Legend has it that Java got its name one day in 1995 when Sun marketing wunderkind Kim Polese was waiting in line at Starbucks. [Ed Note: We think the author just made this up.] “Java” proved superior to the language’s birth name of “Oak,” since it evoked coolness and caffeinated marathon programming sessions. Java was a step back from the domain-oriented 4GL tools of the time, but it was better than C/C++ for distributed object programming, and a ready army of talent formed around it.

Running up to the Internet boom of 2000, Java developers were a much sought-after lot – they garnered high pay, and perks such as onsite playrooms and unlimited quantity of quality coffee.
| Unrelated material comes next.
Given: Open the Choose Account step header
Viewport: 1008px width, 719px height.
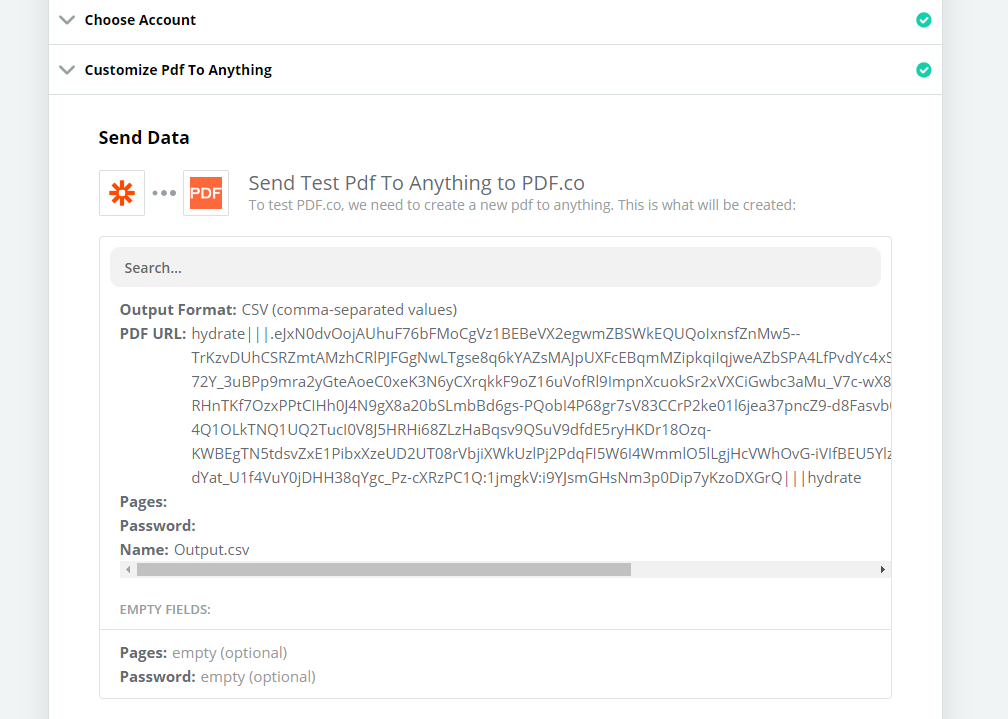Looking at the screenshot, I should coord(495,20).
These days Java is the likely choice in mid-size and larger organizations.

But there is discontent brewing. In a recent webcast Forrester Senior Analyst Mike Gualtieri outlined ways in which Java is over the hill. Java could be a dead end for business application development, he contends, because it does not reduce application development complexity and is difficult to learn.

The surfeit of Java Web application frameworks has only made things more difficult, according to Gualtieri. Hearty soul that he is, Gualtieri ventured some posts on our sister site, to draw out developer comments on his thesis. As you might expect, many Java people rejected this notion.
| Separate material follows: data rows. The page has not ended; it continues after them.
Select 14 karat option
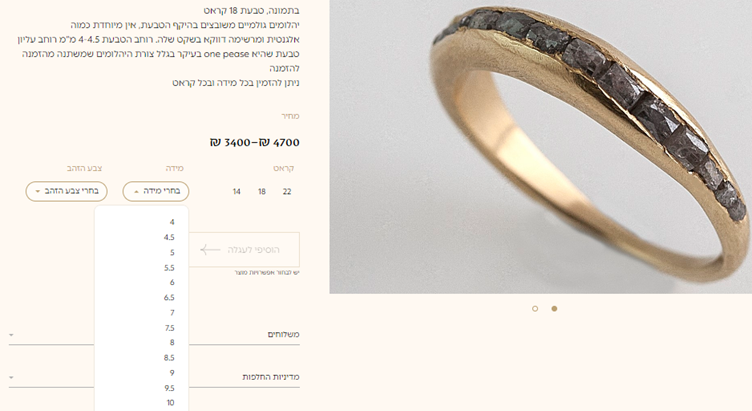 point(236,192)
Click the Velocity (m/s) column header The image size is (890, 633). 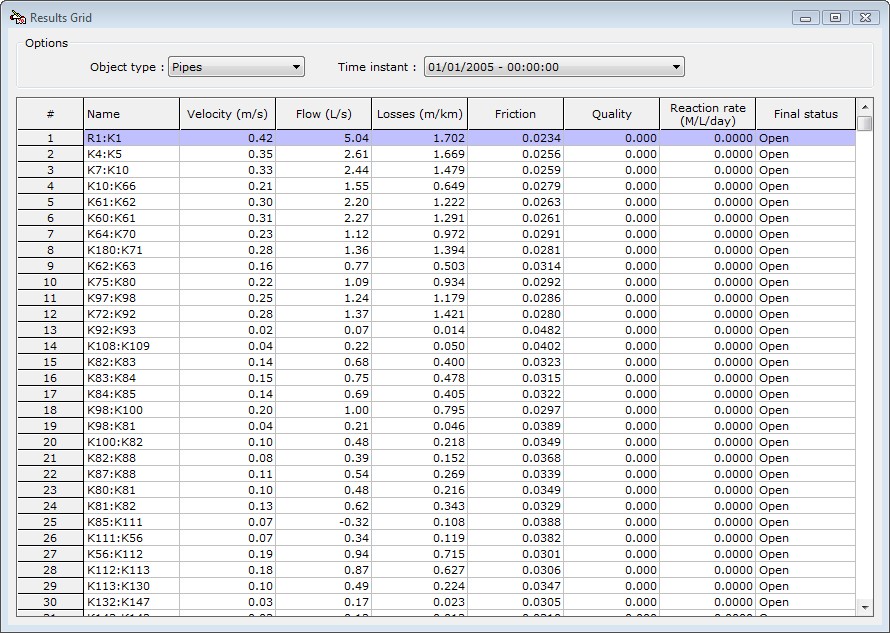point(227,114)
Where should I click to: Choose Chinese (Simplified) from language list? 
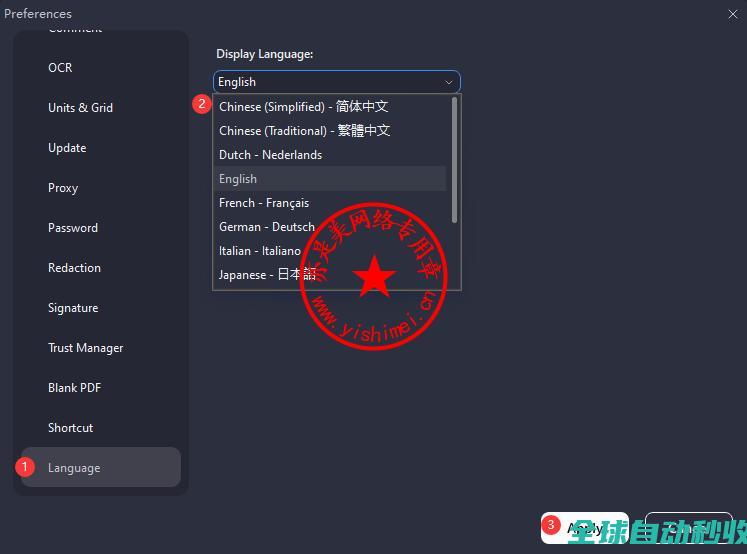(304, 107)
We have heard some of Gualtieri’s arguments across the industry before. People always seem to think, if tools were easier,  more programming could be done by end users, usually business analysts. Business rules are a special case where breakthroughs always seem near – yet, even here, the business rule engines still require plenty of infrastructure that is programmed by Java or, in some cases, C# developers. The Java community has worked in recent years to expand Java’ usability by supporting Domain Specific Languages atop the Java Virtual Machine, but it is fair to say that progress has been sparse and slow.

We have heard the Java death knell before on our very own Web site. Historically, one of most popular stories has been a 2006 interview (”Analysts see Java EE dying in an SOA world”) with then-Burton Analyst Richard Monson-Haefel.  The premise was that the Java EE platform had grown too complex to be workable for enterprise developers. Monson-Haefel was on to something, for sure. Assorted lightweight frameworks (Spring and Seam, for example) have eased the pain and modernized Java. But Forrester’s Gualtieri is right – these ‘lightweight’ frameworks also conspire to keep Java development a slow and error prone experience. Stay tuned for our upcoming interview with Mike Gualtieri.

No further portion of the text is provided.